In Picture 2 the police have drawn a pattern on the search canvas to the left, matching the chain of events from Picture 1. This functionality allows the police to see all clusters of patterns across other cases that match the pattern from the search canvas. The search results on the right side are patterns in other cases that match the pattern from the search canvas, meaning that the police can disclose phenomena, and gain valuable insight and knowledge from similar cases.

This blog post merely scratches the surface of the full range of possibilities in the phenomena search, as we have not even touched on the filtering of attribute values, or adding geographical places or persons and their roles into the equation. However, the example provided still illustrates that when discovering phenomena in crime across cases the police are able to see patterns that can aid them in terms of preventing crime and solving cases.

For instance, they could prevent similar thefts from happening by encouraging people at large events to secure their valuables properly, allocate police resources at such events more efficiently, and also having a look at how the routines for opening bank accounts and taking up loans can be more secure.

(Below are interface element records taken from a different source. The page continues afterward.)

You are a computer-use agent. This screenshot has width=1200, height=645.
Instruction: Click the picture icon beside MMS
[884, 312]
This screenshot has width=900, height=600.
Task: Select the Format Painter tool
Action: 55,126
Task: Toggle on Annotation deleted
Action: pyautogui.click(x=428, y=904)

Finally, the chain of events are suggesting that several organized criminal groups are cooperating in this type of crime, as it clearly points to one group being responsible for stealing identity papers and selling them to others that want fake papers. This makes it easier for the police to understand what they are up against, and the knowledge and experiences extracted from similar cases can be extremely valuable for the investigation.

Technical aspects

The technical part of the phenomena search starts off with the requesting client building a JSON search criteria structure of the entities and the relations between them from the search canvas.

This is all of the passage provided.